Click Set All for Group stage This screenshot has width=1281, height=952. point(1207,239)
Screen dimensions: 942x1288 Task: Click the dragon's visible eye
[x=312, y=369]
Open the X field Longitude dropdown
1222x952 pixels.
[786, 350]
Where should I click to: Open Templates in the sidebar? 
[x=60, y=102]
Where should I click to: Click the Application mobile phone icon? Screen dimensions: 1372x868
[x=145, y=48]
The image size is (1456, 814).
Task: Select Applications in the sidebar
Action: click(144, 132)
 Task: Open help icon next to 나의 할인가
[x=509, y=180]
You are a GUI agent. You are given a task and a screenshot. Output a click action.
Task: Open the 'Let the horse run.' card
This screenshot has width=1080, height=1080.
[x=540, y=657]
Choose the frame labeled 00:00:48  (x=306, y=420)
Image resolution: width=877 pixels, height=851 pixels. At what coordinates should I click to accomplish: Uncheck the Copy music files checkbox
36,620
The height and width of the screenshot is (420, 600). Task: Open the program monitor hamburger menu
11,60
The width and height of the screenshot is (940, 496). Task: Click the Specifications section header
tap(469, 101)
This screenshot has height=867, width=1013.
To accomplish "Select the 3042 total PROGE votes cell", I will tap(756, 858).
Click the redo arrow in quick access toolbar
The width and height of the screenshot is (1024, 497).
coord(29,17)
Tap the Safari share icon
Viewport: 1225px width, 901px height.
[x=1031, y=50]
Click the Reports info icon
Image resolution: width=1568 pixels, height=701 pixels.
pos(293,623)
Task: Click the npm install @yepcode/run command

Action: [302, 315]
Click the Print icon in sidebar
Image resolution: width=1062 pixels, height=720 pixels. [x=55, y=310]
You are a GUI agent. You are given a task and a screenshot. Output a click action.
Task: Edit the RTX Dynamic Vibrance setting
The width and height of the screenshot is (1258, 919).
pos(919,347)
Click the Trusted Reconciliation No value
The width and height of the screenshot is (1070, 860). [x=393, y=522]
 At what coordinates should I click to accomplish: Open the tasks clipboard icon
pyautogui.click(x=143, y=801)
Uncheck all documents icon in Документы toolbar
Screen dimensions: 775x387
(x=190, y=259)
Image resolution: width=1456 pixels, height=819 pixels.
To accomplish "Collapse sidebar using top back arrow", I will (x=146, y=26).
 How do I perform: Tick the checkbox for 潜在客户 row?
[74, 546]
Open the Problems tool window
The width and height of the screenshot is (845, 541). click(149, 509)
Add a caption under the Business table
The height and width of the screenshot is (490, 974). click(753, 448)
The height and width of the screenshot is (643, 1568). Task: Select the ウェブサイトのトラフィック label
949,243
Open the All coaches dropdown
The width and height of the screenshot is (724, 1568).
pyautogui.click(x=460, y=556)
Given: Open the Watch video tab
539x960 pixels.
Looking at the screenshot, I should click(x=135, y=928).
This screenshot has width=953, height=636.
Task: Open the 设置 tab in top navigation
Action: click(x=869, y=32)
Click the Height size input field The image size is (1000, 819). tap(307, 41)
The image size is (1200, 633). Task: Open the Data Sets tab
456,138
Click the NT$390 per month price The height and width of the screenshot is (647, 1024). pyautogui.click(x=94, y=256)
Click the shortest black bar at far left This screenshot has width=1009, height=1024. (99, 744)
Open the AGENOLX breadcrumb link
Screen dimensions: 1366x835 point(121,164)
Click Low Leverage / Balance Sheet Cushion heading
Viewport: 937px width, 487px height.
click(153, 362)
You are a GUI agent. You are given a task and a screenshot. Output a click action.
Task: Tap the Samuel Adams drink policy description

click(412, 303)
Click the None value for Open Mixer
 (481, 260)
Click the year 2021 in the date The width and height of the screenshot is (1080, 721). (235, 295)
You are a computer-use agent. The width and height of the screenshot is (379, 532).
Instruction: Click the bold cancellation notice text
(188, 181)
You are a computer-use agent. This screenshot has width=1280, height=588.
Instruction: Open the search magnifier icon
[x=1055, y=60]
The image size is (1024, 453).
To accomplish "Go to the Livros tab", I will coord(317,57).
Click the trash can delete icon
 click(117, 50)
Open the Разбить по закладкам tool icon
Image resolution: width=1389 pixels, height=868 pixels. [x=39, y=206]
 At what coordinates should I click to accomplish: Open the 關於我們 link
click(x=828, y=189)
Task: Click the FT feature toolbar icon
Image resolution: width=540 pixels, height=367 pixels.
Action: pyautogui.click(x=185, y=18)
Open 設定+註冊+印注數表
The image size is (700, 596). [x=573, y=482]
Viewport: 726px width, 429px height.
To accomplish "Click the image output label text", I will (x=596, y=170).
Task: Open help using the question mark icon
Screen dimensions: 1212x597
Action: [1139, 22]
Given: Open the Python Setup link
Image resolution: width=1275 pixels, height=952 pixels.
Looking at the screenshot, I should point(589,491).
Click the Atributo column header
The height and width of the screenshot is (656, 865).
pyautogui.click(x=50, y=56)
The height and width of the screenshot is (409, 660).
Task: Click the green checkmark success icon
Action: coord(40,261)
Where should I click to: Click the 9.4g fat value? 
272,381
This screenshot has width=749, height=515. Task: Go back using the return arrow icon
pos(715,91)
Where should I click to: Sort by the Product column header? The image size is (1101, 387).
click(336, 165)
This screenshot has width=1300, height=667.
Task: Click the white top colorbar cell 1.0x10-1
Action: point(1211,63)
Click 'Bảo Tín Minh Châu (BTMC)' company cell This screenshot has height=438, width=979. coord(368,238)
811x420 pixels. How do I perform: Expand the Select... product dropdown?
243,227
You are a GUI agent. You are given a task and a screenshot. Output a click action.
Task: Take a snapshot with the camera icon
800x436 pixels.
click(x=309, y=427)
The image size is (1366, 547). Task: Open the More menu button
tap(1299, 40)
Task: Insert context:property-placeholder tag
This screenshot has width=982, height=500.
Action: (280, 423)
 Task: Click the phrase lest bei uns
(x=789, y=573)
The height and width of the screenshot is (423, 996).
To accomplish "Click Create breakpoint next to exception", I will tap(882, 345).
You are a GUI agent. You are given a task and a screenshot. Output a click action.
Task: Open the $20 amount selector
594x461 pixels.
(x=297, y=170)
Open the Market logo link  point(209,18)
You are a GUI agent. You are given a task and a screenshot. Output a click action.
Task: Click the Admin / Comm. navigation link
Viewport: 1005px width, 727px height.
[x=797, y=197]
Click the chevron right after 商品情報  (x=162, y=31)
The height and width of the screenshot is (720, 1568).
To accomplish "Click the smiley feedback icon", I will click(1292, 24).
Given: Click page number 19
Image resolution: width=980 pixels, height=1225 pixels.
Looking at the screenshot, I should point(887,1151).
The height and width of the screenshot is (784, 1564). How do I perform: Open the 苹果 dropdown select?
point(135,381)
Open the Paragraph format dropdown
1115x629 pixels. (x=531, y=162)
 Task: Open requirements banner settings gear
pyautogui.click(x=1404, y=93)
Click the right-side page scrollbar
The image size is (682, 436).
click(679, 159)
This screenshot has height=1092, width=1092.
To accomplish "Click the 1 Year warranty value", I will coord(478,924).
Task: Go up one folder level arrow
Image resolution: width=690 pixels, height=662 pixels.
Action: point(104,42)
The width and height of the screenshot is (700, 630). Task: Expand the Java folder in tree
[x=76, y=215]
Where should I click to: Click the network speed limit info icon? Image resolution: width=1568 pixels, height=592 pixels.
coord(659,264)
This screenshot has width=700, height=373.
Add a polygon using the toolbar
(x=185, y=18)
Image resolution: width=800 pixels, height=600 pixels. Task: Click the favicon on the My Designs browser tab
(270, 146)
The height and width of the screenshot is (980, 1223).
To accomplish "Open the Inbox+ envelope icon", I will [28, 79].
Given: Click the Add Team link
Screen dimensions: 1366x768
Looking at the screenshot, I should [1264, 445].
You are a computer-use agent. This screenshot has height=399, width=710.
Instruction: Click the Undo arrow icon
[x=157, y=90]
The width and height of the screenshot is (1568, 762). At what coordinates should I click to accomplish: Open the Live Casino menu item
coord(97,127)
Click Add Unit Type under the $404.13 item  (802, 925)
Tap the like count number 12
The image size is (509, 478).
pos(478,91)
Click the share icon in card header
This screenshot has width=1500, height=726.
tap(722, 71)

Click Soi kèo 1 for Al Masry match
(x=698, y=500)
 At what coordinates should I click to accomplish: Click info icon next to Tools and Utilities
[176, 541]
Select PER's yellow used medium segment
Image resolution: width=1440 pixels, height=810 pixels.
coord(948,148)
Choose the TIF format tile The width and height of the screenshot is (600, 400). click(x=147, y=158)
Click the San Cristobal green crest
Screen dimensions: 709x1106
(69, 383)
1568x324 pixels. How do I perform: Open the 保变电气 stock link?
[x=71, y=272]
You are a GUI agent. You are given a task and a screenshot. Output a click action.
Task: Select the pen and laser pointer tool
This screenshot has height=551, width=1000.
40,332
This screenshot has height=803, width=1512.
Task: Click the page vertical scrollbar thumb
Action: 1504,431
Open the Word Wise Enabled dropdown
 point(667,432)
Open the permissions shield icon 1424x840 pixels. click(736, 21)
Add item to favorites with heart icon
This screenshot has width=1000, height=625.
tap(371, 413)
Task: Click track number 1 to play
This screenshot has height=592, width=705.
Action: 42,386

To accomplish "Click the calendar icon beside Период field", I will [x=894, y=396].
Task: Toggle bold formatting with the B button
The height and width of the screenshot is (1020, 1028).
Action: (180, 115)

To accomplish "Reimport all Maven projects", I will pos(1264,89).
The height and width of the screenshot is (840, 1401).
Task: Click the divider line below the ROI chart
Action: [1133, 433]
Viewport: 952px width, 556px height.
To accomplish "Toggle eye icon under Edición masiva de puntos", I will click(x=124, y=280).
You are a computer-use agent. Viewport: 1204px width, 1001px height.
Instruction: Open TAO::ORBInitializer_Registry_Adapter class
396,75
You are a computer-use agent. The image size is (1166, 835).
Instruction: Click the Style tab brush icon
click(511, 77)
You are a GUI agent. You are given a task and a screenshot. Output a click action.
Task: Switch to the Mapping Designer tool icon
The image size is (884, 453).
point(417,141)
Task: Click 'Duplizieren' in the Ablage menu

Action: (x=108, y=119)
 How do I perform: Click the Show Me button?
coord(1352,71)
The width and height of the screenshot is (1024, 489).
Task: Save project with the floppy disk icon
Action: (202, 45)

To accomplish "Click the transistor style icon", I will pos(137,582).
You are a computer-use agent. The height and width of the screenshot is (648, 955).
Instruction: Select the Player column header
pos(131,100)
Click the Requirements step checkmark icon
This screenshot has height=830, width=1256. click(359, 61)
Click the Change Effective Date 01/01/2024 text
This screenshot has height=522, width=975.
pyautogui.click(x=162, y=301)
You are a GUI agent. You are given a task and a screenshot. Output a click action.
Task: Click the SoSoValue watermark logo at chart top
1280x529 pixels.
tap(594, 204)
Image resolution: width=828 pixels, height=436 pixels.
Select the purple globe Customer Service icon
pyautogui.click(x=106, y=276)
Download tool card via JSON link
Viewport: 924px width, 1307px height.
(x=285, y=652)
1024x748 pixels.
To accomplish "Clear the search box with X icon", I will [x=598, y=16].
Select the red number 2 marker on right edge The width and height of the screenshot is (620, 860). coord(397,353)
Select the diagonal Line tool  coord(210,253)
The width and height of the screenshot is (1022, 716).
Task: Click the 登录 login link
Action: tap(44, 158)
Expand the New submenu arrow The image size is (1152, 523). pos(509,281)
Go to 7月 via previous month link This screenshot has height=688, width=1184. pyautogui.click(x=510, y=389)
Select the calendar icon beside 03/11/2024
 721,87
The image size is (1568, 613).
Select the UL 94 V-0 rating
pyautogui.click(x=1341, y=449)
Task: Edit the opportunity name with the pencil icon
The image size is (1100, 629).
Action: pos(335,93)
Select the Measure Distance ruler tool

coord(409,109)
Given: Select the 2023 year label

※

The records are given above. Copy each line in them that holds "logo".

> [Response to this exercise]
Open the Market logo link  point(209,18)
Task: Click the SoSoValue watermark logo at chart top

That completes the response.